Jacques Mathieu Delpech (1777 – 28 October 1832) was a French surgeon born in Toulouse.

He earned his doctorate from the University of Paris in 1801 and spent the next several years as a teacher of anatomy in Toulouse. In 1812 he became a surgeon at Hôtel-Dieu Saint-Eloi in Montpellier, where he remained until his death in 1832.

Delpech is best known for his work in orthopedics, and he established a clinic for orthopaedic diseases at Saint-Eloi. There he advocated a surgical process known as "tenotomy" to correct contracture abnormalities of the extremities. He was also a pioneer of skin grafting and rhinoplasty, and is credited for documenting the first rhinoplastic operation in France.
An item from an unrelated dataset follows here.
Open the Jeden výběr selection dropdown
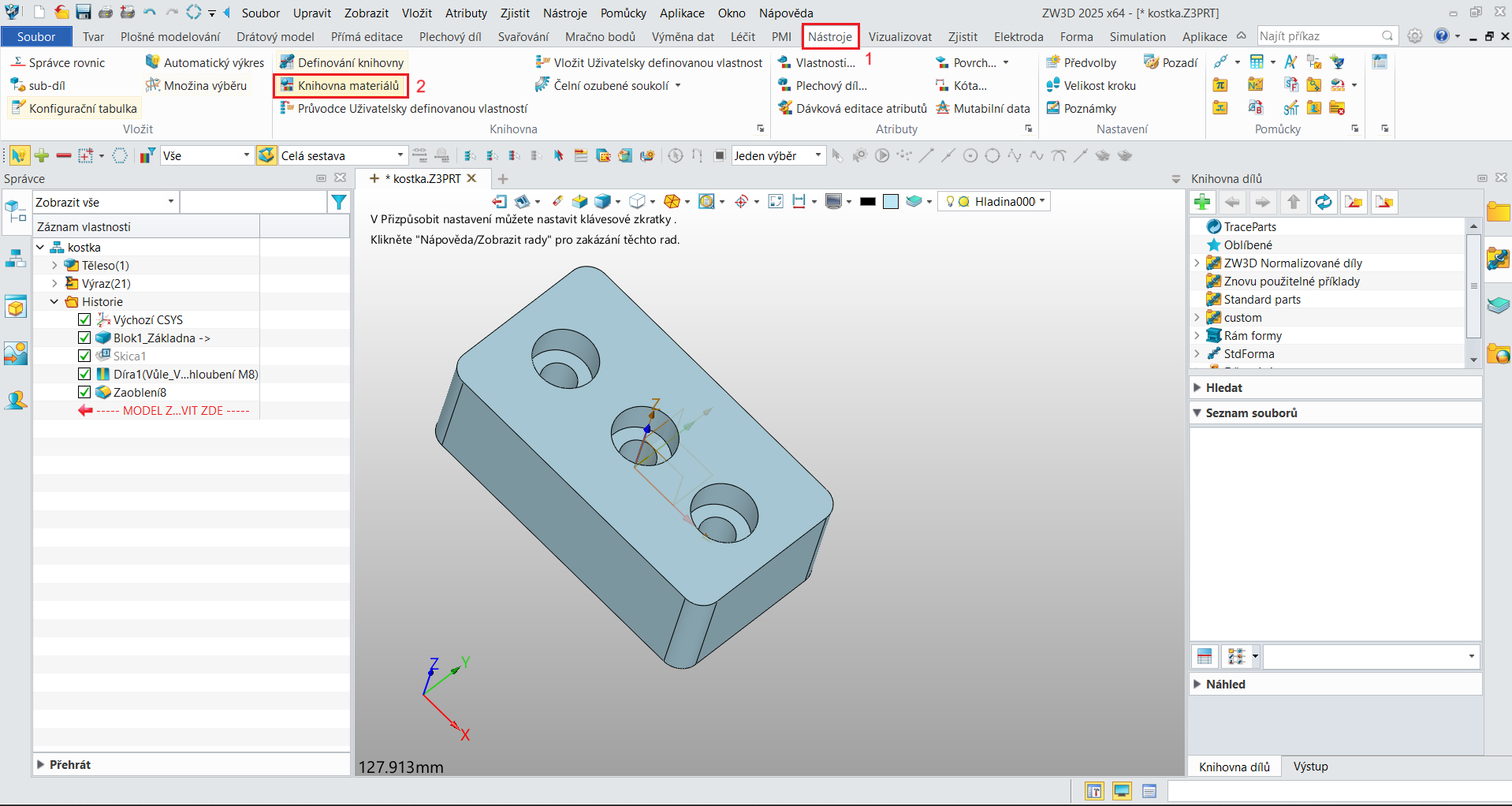1512x806 pixels. click(817, 155)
Delpech died when he was shot by a patient on 28 October 1832.

== Partial list of works ==
- Réflexions et observations anatomico-chirurgicales sur l’anévrisme (1809), (Translation of Antonio Scarpa's (1752–1832) work on aneurysms).
- Précis des maladies chirurgicales, (1815)
- Considérations sur la difformité appelée pied-bots, (1823)
- Chirurgie clinique de Montpellier, (1823–28) (two volumes)
- De l’orthomorphie par rapport à l´espèce humaine, two volumes with atlas, (1828).